A Little Bit Western


Lunch Break

Jul 20, 2016

We are at that magical time of year when parents everywhere are celebrating the end of the school year and, more importantly, the end of the school lunch regime. It can be hard to come up with nutritious, interesting lunches for kids year round and by the time June arrives, kids and adults alike seem ready to just take a break. I, on the other hand, don’t (at least not yet, anyway) share that sentiment. With two kids in Kindergarten, their every-other-day lunch requirement was a nice pattern, and school lunches were hardly a blip on my radar. Rather, it is my ongoing quest to pack large, cool-on-hot-days, hot-on-cool-days, healthy and inspiring lunches for the field and pasture that cause me a little stress.

We are heading into peak meals-on-wheels season around our ranch and I’ve been packing picnics and field meals a lot over the last two months. I suspect it’s going to get busier before it gets better. I don’t mind packing a lunch most times, but it seems like I’m all tapped out of ideas and we have a long summer of baling and moving cattle still ahead of us. Kebabs and wraps, pitas and sandwiches, meat buns, burgers, hot dogs, taco in a bag, calzones, smokies, subs… you name it, I’ve done it. And I’m already kind of tired of it.

Our kids help a lot out in the field and their gigantic appetites don’t match their seemingly small frames. Apparently they will grow even heartier appetites, according to my sources. They aren’t picky eaters for which I am grateful, and they must be growing because they are ALWAYS hungry. It doesn’t matter how much food I pack with me when we go and check cows or head into the field, the cooler is always empty when we return.

I do enjoy baking and cooking, although you would never know it based on the deficiency of home-baked goods that appear in the cooler. On rainy days or those occasional moments when I’m in the house mid-day, I will try and stock the freezer and fridge with a quadruple batch of banana bread, biscuits, muffins or meat buns. But unless they’re well hidden, my fresh baked supplies dwindle, sometimes before I can even pack the next lunch. And, let’s be honest, baling trumps baking, so I prioritize my time accordingly and our lunches reflect that. At the start of the season, I seem pretty ambitious and creative, and mid-way through, my crew is lucky if there’s a pepperoni stick and a bag of chips to gnaw on.
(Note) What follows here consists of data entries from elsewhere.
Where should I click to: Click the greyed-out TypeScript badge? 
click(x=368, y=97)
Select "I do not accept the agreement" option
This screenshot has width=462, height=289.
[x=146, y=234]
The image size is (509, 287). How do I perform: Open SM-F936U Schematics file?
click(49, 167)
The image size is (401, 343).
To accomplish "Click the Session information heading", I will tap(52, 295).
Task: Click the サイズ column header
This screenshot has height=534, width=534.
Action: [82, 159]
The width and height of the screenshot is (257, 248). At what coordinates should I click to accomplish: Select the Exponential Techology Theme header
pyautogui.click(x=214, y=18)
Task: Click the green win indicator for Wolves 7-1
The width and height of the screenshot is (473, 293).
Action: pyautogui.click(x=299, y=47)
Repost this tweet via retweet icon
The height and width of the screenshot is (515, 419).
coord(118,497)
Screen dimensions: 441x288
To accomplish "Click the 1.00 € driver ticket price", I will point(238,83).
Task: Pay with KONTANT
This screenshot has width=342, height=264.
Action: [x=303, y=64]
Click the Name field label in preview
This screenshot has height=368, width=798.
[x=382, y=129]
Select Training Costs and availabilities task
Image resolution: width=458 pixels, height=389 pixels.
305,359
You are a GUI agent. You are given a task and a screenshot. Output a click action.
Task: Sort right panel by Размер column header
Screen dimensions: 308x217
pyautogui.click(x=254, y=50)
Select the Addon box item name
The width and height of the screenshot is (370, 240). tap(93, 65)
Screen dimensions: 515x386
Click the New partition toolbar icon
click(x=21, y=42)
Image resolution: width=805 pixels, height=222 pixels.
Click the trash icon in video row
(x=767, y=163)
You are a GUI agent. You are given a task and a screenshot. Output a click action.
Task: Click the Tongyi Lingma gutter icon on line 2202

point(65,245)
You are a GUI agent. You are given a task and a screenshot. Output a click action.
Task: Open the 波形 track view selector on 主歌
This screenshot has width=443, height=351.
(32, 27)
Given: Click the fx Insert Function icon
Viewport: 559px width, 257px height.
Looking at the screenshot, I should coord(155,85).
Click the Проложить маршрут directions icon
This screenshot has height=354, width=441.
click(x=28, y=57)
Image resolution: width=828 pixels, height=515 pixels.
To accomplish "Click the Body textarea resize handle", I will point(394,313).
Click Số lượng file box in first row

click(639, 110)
Fortunately we have a good local bakery and an excellent grocery store right in town. I stock up probably two or three times a week, optimistically buying ingredients to make food, or conversely, buying whatever ready-made food items can jump out of my cart and into my cooler. Sometimes a well-timed parts run to a larger centre will yield subs for everyone or a strategic trip to the local tavern or pizza place for take-out does the trick too, which takes some of the pressure off.

When I first got married, some farmHERs gave me a few tips as to what to expect and near the top was “prepare a meal that can be ready in twenty minutes – or three hours.” Truer words were never said with regards to pasture picnics and field lunches. While I am a bit burned out of lunch prep, no one has starved. Yet. And my consumers rarely, if ever, complain.

I just have to come to terms with the fact that for our family, any time is lunch time. But… if anytime can be lunch time, I guess the same would hold true for five’o’clock, no?

Maybe I’ll get through this field lunch season after all.